The Parsha in a Nutshell
This summary is adapted from this week’s main Covenant & Conversation essay by Rabbi Sacks, available to read in full via the left sidebar
In this week’s parsha, we learn why God chose Avraham: “I have chosen him so that he will direct his children and his household after him to keep the way of the Lord by doing what is right and just.” Avraham was chosen in order to be a father. In fact, Avraham’s original name, Avram, means “mighty father,” and his enlarged name, Avraham, means “father of many nations.”
Similarly, the very first person in history to be given a proper name was Chava – Eve – because Adam realised that “she is the mother of all life.” (Bereishit 3:20)
This focus on parenthood is absolutely central to Jewish spirituality. We are taught that God loves us and cares for us like a parent who loves and cares for a child. It should therefore be obvious that our relationship with God is deeply connected to our relationship with our parents, and if we become parents ourselves, our understanding of God is deepened.
All of this makes the story of Avraham very hard to understand for two reasons. The first is that Avraham was the son told by God to leave his father, and the second is that Avraham was the father told by God to sacrifice his son. How can this make sense? It is hard enough to understand God commanding these things of anyone, let alone Avraham, the person He chose specifically to become a role model of the parent-child, father-son relationship.
The answer is, the Torah is teaching us something fundamental and counterintuitive. There must be separation before there can be connection. We have to have the space to become ourselves if we are to be good children to our parents, and we have to allow children the space to be themselves if we are to be good parents. Avraham had to separate himself from his father before he, and we, could understand how much he owed his father. He had to separate from his son so that Yitzchak could be Yitzchak (and not simply a clone of Avraham).
First separate, then join. First individuate, then relate. That is one of the fundamentals of Jewish spirituality. We are not God. God is not us. The clear boundaries between Heaven and Earth are what allow us to have a healthy relationship with God. What is so striking about the heroes and heroines of the Tanach is that when they speak to God, they remain themselves. God does not try to overwhelm us. The Kabbalists call this principle “tzimtzum”, God’s self-limitation. God makes space for us to be ourselves.
God loves us as a parent loves a child – and a parent who truly loves their child makes space for the child to develop their own identity.It is the space we create for one another that allows love to be like sunlight to a flower, not like a tree to the plants that grow beneath. The role of love, human and Divine, is “to bless the space between us.”1
 This lovely phrase comes from the Irish poet John O’Donohue.

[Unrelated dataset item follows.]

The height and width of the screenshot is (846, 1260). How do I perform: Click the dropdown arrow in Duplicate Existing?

- How does God make space for us to be ourselves?
- Do you think it is hard for parents to make space for children to be themselves? Why?
- Does this approach prevent parents (and God!) from protecting their children from making mistakes? Do you think this is a good approach, or is it too risky?
by Rabbi Joseph Dweck
I grew up in the States and moved to the UK about ten years ago. During my first years here in the UK I was honoured and privileged to have many opportunities to speak and mentor with Rabbi Lord Sacks zt”l. Every time I spoke with him, I invariably gained some insight or advice that I always hold with me.

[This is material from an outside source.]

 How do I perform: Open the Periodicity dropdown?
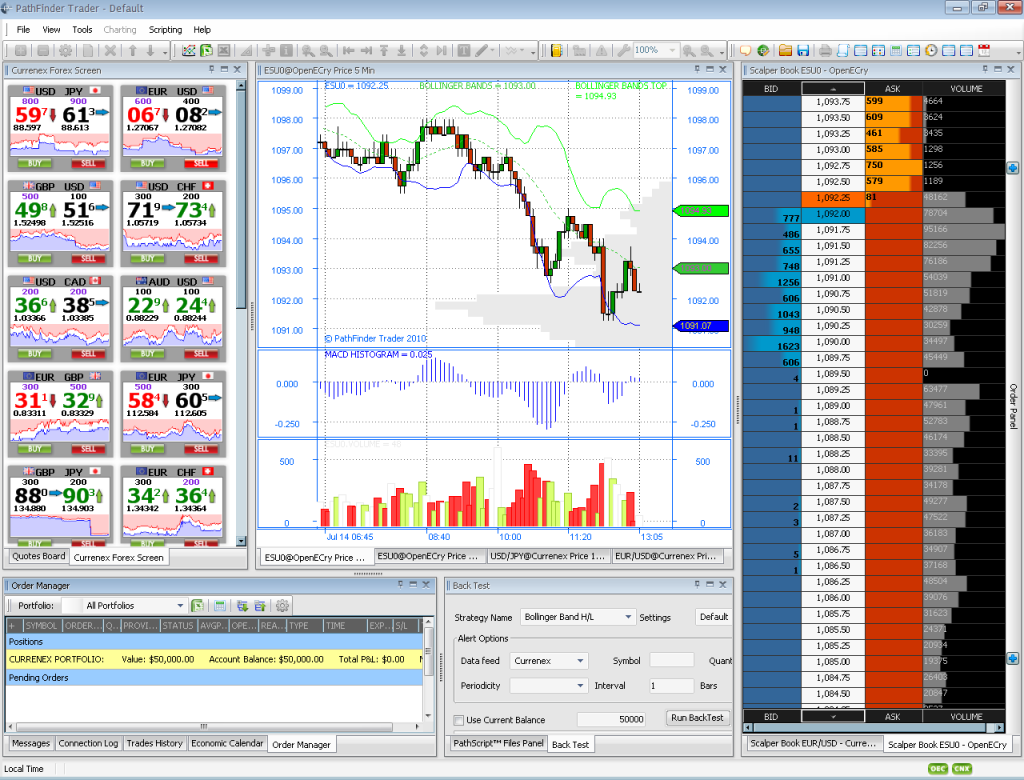point(549,686)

My learning from Rabbi Sacks did not just come from what he said, but also from what he did. I had the fortune of observing him in many different settings. Whether in synagogue, at community events, lectures, or even at 10 Downing Street, Rabbi Sacks commanded respect and attention by his very presence. And still, with his gravitas, he created space for the people around him.
He was prominent but not overwhelming. He was recognised but he did not eclipse. He did not need to diminish himself in order to do it, he simply recognised what was special about others and held for them the space that they deserved. I personally felt this from him on various occasions.

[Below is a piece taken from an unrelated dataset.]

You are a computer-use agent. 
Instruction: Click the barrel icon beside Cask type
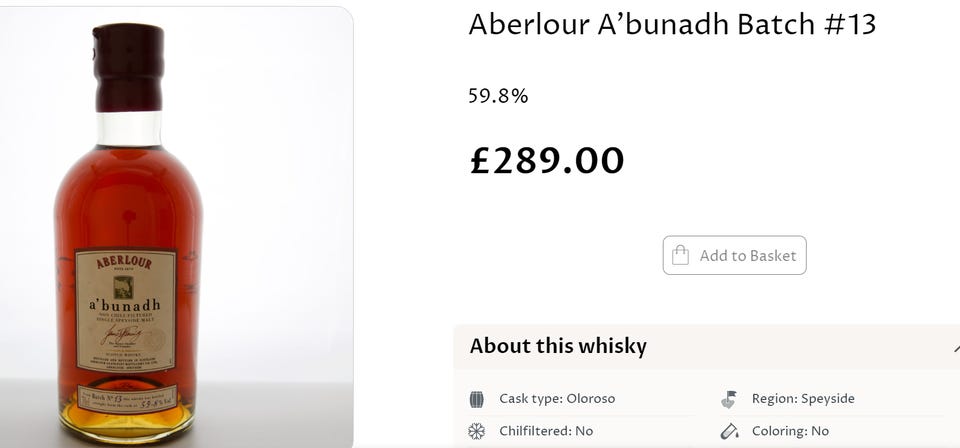(x=477, y=399)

As I read this week’s piece, I saw once again how Rabbi Sacks lived what he taught, and how he truly managed to embody some of Avraham Avinu’s greatest qualities. In this week’s essay, Rabbi Sacks explains that – in his greatness – Avraham lifted and highlighted others by making space for the unique differences and contributions that each and every person offered to the world.
In this new series of Covenant & Conversation: Family Editions, we will be featuring one new voice each week. We hope that this will further illuminate the ideas of Rabbi Sacks and encourage others to continue these conversations with the next generation, as we share the stories and ideas of Rabbi Sacks scholars.
Rabbi Joseph Dweck is the Senior Rabbi of the S&P Sephardi Community of the United Kingdom.
A Closer Look
Delving deeper into the thoughts shared by Rabbi Sacks on Vayera, Rabbi Dweck shares his reflections on the main piece of the week.
What do you see as the main message from ‘To Bless the Space Between Us’?
A challenge for us in life is to find our boundaries. When we have clarity on where our responsibility and control begins and ends, we live happier, healthier, more successful lives. When we fail in that and lose sight of proper personal boundaries, we suffer.
Which ideas will help you with your own self-development?
There is an important message here that I must always question what I can and can’t control in any given situation. And this takes life-long practice. One thing that I can never truly control is other people. I was reminded that what is truly in my hands to influence and control is myself and my actions, and I must work hard enough on that.
Which thought expressed in this week’s piece do you think is the most important message for the next generation?
I believe that the second part of Rabbi Sacks’ advice here is most important for young people. Today many of us are inspired and guided to individuate and find what is special about ourselves. But it cannot end there. Self-development and growth must always go hand-in-hand with service and contribution. Rabbi Hillel the Elder said it best: ‘If I am not for myself, who will be? But when I live [entirely] for myself, what am I?’
Q: This week we have been examining how children can be given the space to grow into individuals. In the Torah, which biblical figures do we see “grow”?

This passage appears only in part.